Open by Design impliceert ook dat er vanaf creatie van informatie rekening wordt gehouden met het principe ‘open tenzij’. Daarom is het actiepunt sterk verweven met actiepunt 1a, het aanwijzen van informatiecategorieën die zich lenen voor actieve beschikbaarstelling. Net als bij actiepunt 1a gaat het in actiepunt 1b om zowel gestructureerde informatie (open data) als ongestructureerde informatie (documenten): bij het ontwerp van zowel databases (gestructureerde informatie) als informatiesystemen (ongestructureerde informatie) moet rekening worden gehouden met aspecten die bijdragen aan openheid, de mate van openheid en duurzame digitale toegankelijkheid (archivering). Deze aspecten omvatten in ieder geval open standaarden en open formats (herbruikbaarheid van de data), metadatering (vindbaarheid van data), linked data (samenhang tussen data), privacy, beveiliging en toegankelijkheid.

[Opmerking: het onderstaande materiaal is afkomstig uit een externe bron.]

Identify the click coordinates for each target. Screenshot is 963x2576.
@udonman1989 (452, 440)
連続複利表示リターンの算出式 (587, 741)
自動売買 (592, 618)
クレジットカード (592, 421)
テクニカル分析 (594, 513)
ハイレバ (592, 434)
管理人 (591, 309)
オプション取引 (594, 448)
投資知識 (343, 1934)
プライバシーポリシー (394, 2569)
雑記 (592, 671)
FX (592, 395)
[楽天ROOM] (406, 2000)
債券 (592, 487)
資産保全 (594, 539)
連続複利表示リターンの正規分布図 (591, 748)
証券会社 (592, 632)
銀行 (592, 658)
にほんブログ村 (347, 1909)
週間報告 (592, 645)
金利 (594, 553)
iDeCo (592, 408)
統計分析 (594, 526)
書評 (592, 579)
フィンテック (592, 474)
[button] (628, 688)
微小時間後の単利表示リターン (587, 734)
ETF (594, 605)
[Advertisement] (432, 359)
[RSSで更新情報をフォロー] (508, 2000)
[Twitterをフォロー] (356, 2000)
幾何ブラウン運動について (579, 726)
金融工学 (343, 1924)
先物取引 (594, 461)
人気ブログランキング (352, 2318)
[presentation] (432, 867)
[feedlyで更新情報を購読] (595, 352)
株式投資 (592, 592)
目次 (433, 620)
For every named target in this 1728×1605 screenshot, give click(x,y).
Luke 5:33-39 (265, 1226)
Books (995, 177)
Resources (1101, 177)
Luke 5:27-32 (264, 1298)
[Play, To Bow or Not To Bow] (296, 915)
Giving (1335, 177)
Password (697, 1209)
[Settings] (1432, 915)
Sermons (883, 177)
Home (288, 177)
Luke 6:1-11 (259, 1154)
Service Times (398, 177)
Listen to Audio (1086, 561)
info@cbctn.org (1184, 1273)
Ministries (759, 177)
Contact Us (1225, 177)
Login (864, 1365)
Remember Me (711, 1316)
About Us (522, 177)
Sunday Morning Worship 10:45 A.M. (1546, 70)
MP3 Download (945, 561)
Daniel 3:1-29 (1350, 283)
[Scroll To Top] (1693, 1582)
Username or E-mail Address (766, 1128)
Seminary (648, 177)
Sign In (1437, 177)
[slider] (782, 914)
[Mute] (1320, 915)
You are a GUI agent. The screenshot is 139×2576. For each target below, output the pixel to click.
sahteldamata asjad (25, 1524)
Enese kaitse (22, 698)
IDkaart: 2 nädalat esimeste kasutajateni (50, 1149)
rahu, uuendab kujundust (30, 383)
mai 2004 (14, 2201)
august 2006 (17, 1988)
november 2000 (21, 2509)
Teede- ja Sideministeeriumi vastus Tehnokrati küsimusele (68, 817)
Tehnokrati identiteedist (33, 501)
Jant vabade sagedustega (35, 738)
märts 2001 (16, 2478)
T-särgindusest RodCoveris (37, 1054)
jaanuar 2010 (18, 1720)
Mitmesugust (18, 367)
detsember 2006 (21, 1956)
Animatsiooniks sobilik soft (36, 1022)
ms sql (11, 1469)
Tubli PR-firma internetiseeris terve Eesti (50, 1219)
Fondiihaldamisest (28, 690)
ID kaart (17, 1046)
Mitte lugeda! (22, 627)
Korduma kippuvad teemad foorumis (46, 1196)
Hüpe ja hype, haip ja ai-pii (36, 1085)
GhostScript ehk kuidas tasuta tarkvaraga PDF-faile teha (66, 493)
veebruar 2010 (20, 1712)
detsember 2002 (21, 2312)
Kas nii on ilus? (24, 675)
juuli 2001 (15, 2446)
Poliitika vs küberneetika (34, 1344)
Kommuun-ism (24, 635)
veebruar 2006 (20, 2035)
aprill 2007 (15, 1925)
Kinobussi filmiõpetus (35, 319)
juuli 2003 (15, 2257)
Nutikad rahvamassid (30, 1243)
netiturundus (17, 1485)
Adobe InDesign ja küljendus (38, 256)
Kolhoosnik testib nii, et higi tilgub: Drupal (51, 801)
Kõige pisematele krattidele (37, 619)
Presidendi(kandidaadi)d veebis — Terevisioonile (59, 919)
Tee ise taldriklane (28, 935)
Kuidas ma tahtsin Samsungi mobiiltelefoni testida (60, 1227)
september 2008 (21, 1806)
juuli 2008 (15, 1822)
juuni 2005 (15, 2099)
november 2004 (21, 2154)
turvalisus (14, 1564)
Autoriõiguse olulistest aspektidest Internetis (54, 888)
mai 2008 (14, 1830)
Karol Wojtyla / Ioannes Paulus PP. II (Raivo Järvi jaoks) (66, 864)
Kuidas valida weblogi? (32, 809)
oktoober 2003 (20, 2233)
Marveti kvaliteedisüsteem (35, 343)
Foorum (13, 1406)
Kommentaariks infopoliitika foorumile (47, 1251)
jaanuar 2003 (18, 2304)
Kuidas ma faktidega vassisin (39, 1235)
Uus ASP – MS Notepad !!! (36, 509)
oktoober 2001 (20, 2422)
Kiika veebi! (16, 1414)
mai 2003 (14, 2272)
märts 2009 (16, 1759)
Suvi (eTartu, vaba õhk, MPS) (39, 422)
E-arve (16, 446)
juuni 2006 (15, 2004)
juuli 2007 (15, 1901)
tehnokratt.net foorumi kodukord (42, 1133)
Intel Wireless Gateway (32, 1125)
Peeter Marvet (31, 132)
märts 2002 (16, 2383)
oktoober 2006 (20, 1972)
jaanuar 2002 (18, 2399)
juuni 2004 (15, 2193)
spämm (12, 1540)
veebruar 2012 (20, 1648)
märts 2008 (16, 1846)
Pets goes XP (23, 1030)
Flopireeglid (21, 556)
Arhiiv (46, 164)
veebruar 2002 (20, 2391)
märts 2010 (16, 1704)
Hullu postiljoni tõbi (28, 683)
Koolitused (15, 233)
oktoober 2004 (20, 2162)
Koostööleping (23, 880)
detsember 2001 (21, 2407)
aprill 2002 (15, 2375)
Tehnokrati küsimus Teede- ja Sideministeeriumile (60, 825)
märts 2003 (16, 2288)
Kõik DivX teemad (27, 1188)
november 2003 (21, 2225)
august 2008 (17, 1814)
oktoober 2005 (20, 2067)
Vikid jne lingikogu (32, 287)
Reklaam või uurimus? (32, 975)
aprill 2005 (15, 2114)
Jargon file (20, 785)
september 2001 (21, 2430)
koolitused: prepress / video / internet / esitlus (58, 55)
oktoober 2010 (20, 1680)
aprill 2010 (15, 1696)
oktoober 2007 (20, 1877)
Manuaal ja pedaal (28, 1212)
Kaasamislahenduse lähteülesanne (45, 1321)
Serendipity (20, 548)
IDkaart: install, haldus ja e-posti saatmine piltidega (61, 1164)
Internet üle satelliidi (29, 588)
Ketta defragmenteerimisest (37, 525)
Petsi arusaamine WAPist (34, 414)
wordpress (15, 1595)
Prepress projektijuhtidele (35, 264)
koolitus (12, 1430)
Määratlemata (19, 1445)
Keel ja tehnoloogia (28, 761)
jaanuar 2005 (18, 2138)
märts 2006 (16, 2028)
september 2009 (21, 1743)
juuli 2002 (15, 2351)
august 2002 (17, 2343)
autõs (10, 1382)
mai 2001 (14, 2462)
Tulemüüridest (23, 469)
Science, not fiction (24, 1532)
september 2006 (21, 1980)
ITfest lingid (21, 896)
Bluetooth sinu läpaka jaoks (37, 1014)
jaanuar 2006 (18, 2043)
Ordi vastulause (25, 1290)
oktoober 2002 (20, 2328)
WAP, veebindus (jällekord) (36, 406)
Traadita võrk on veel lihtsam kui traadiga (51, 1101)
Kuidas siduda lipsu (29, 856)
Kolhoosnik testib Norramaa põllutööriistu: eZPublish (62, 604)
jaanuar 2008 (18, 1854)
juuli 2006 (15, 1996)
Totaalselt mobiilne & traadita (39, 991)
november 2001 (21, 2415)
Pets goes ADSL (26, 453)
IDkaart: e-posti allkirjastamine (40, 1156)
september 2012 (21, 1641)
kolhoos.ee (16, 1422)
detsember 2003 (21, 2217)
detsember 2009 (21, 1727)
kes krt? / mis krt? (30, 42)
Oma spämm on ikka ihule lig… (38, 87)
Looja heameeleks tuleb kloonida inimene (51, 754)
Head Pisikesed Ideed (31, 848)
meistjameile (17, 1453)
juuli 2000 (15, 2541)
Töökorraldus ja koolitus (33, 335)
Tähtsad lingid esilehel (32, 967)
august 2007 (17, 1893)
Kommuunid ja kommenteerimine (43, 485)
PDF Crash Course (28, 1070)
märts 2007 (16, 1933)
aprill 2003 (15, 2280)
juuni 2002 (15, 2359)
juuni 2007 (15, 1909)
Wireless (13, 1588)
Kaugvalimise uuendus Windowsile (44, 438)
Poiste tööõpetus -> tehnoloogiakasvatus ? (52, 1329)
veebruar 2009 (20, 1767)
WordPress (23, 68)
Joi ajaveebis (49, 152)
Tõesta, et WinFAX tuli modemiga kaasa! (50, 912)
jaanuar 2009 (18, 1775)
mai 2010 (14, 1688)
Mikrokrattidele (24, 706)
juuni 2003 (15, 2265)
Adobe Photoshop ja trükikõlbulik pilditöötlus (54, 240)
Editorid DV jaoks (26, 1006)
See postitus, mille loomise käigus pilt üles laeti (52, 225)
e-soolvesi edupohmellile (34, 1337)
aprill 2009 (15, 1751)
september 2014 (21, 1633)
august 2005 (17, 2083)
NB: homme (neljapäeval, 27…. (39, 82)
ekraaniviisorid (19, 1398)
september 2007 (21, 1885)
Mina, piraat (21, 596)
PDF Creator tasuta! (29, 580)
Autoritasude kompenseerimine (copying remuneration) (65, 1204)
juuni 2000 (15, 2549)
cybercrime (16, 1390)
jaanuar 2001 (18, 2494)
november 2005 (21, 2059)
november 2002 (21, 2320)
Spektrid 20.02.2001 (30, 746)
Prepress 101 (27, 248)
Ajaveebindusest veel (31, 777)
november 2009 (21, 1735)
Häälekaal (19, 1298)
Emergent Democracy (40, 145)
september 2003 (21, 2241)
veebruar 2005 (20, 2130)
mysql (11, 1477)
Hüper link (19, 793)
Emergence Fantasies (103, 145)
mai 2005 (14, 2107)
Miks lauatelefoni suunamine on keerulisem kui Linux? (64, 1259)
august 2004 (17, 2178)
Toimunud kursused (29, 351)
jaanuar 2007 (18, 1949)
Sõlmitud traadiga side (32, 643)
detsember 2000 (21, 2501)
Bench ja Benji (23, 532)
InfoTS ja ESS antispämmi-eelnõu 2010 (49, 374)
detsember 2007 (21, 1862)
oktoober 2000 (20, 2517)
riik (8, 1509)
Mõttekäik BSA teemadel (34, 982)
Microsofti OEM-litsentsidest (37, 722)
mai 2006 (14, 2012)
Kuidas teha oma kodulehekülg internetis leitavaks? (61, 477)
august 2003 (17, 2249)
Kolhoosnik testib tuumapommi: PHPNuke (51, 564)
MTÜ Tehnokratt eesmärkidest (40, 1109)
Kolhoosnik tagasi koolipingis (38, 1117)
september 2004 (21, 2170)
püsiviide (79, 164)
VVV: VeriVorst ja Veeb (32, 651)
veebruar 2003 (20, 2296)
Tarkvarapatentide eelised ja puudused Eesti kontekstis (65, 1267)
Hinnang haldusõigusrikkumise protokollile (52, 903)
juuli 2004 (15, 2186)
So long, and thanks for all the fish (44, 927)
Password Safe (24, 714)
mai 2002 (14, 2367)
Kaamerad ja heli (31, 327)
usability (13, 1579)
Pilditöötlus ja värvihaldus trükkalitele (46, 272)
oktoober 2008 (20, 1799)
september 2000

De pilots hebben meerdere doelen:

Inventariseren welke gevolgen het openstellen van een beleidsproces heeft op documenten, documentstromen en archivering;

Inventariseren op welke manier het proces van openbaarmaking mogelijk en/of makkelijker te maken is;

In beeld brengen van de organisatorische consequenties van de verandering van informatiesystemen (waaronder de implicaties voor privacy en beveiliging);

In kaart brengen van financiële consequenties.

11 Bron: Actieplan Open Overheid (Ministerie van BZK, 2013a).

(28)

De pilots moeten uiteindelijk zicht bieden op de mate waarin het openbaarmakingproces zo veel mogelijk geautomatiseerd kan worden. Sommige onderdelen – zoals de afweging van belangen bij het vaststellen welke informatie wel en niet openbaar is – zullen zich echter lastig laten automatiseren. In die gevallen moeten informatiesystemen ‘dienend’ zijn voor de afweging.

De pilots hebben vanaf september 2013 een doorlooptijd van twee tot drie jaar. Dan (dus najaar 2015/2016) komen de eerste generieke voorzieningen voor opslag van documenten beschikbaar voor de Rijksoverheid.

Het actiepunt dient te worden gerealiseerd binnen de bestaande kabinetsafspraken omtrent kostenbesparingen en de Hervormingsagenda. Dit impliceert dat zal worden getracht om in te haken op ‘natuurlijke momenten’, bijvoorbeeld de vervanging van een informatiesysteem. Op die manier kunnen de veranderingen zo veel mogelijk kostenneutraal worden doorgevoerd. De financiële consequenties van het actiepunt worden nader onderzocht tijdens en na afloop van de pilots.

Het actiepunt is faciliterend voor de andere actiepunten die betrekking hebben op actieve beschikbaarstelling (actiepunten 1a, 3 en 4) en open data (actiepunten 2, 3 en 4).

Vanwege het feit dat dit actiepunt recent gestarte pilots betreft die faciliterend werken voor andere actiepunten, is het onduidelijk wat er bij een nulmeting zou moeten worden gemeten.

Vanwege de faciliterende werking kunnen uiteindelijke maatschappelijke resultaten niet specifiek worden toegeschreven aan Open by Design. Het in kaart brengen van de financiële consequenties van Open by Design is onderdeel van de pilots. De pilots zelf zullen waarschijnlijk geen of slechts beperkte maatschappelijke effecten teweegbrengen: effecten van pilots zijn per definitie beperkt qua duur en meestal ook qua scope.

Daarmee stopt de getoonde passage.